[ppml] IPv6>>32
Michael.Dillon at radianz.com
Michael.Dillon at radianz.com
Wed May 11 06:07:12 EDT 2005
> > Some people will switch providers on a daily basis.
>
> I am somewhat skeptical that people will switch providers as you
> suggest when it takes end-user intervention to implement that
> switch. Renumbering remains a non-trivial exercise. Connections
> break. Firewall rules change. Network management objects have to be
> updated. Etc. Until renumbering is addressed (no pun intended), I
> suspect the scenarios of *ANs switching providers rapidly will remain
> a fantasy.
All those problems will be solved when people realise that they
need to be solved to run IP networks in airplanes, buses, trains,
cars, freight trucks, delivery vans, etc. The expansion of Wi-Fi
Internet access combined with on-board IP networks will drive the
innovation. Look at IPv4. When renumbering became a problem, some
people created a new protcol, DHCP and created the software needed
to make automatic renumbering work. I myself use it to change providers
twice every day when my laptop moves from my home to my office and
back again.
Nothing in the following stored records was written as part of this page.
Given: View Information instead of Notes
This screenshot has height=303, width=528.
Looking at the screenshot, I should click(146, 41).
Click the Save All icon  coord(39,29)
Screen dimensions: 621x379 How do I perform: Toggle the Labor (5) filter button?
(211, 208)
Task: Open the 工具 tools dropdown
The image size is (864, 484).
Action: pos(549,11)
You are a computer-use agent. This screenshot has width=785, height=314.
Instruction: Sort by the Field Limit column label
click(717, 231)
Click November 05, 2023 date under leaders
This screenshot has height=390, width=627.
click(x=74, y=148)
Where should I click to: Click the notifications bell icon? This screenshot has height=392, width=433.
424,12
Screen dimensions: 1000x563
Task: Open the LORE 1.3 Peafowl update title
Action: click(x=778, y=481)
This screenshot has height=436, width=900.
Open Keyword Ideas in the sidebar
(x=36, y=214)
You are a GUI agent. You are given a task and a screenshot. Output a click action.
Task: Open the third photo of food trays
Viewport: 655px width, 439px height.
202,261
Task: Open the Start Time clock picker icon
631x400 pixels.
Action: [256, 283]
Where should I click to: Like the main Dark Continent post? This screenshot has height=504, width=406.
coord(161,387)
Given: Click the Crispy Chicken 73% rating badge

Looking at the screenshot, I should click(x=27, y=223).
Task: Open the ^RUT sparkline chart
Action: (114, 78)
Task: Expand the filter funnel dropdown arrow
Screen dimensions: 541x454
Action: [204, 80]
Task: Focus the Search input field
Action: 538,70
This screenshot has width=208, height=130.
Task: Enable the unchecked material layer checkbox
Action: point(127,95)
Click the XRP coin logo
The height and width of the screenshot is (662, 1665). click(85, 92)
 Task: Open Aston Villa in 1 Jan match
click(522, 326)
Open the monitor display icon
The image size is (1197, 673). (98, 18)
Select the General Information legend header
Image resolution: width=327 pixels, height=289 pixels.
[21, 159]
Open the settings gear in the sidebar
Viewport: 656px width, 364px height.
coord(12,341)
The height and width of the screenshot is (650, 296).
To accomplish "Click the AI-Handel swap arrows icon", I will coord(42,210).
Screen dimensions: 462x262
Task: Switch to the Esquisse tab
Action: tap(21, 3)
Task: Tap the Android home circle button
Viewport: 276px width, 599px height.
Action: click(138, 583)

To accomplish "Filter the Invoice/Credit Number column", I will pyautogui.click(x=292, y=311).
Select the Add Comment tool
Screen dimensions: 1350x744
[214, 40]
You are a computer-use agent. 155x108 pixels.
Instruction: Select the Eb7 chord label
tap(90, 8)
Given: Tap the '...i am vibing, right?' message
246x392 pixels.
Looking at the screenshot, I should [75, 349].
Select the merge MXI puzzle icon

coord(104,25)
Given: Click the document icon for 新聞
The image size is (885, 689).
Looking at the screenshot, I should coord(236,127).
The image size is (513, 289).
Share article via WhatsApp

I am confident that the IPv6 world will solve this
problem too.
> > I think we are allocating less than in the past. In IPv4 we give
> > a new ISP 20 bits of address space. In IPv6 we give him 32 bits
> > in his prefix. Therefore the IPv6 ISP is getting a much smaller
> > fraction of the total address space than the IPv4 ISP.
>
> Lies, damn lies, and fractions of address space. While what you say
> might be true, it is irrelevant. As far as I'm aware, no ISP (or
> anyone else, with the possible exception of the ITU) views the amount
> of address space they manage in terms of the fraction of total
> address space
You are wrong there. If by ITU you are referring to phone numbers, that
number space is unlimited because they can add digits. So they cannot
concern
themselves with fractions of total space. But if you read some of
Geoff Huston's work you will see that there are people who do concern
themselves with fractions of IPv4 and IPv6 space. The entire IPv6
addressing plan, e.g. choice of 2000://3 and /48 boundaries, was made
after considering fractions of the IPv6 space.